Tales From Space: Mutant Blobs Attack review

Tales From Space: Mutant Blobs Attack review

If Sony is to maintain Vita’s launch momentum, you sense that games like Mutant Blobs Attack are likely to be as important in their own way as the £45 retail titles. Initially, DrinkBox’s 2D platformer may appear a good fit for the App Store, but with its blend of traditional button controls, touchscreen and tilt mechanics, it quickly becomes evident that Vita is its natural home. 

The story, presented as a Fifties sci-fi serial, rewires Katamari Damacy’s consumerist satire as a simpler tale of revenge: your gelatinous avatar escapes a lab, gradually increasing his bulk by consuming progressively larger objects. Its 24 levels are gated with corks, your blob required to reach a certain size before it can ingest the blockage and move onto the next area. Belying his genetic make-up, this malleable mutant is precise in his movements, ensuring the platforming elements are tight and satisfying.

Though its gentle, physics-led puzzles aren’t especially fiendish, their solutions are never awkward; rather, they’re entertaining to execute, relying on the blob’s ability to trigger objects tagged with a green light. The touchscreen controls here are robust, and moving from buttons to taps and swipes feels surprisingly natural. Elsewhere, the blob’s magnetic powers offer both thoughtful exploration and a twitch reflex challenge, as a search for a well-hidden blob friend segues into an unstoppable rush down a narrow passage lined with spikes. The challenge soon steepens, though checkpoints are frequent enough to keep frustration at a minimum. 
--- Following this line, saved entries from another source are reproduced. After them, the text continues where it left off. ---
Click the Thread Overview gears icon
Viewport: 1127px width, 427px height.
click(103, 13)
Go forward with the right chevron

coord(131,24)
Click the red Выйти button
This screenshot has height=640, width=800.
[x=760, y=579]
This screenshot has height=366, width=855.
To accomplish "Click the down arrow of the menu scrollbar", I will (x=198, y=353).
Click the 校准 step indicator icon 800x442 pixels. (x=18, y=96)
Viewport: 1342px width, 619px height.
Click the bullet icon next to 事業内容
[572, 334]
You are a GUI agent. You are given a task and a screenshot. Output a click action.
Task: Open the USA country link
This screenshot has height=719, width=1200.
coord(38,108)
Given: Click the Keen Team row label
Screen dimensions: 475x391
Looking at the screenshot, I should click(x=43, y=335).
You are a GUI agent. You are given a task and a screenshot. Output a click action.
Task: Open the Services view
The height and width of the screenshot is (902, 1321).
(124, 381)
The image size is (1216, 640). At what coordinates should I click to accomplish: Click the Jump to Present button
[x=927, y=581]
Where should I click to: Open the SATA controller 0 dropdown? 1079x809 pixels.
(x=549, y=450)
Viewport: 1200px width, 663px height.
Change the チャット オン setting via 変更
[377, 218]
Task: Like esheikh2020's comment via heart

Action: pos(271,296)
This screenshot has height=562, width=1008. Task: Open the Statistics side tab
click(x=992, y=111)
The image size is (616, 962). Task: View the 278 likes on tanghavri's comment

It’s a resourceful little game, then, mining laudable variety from an economy of ideas. It’s amusing, too, littering its backgrounds with visual gags, including a sly reference to Angry Birds – even if one cake-related joke proves a meme too far. And it saves the best for last, with a final level that offers some thrillingly silly catharsis, managing to one-up its most obvious inspiration in the process. Such a confident, accomplished game deserves wider appreciation: this may be among Vita’s cheapest launch titles, but it’s also one of the best.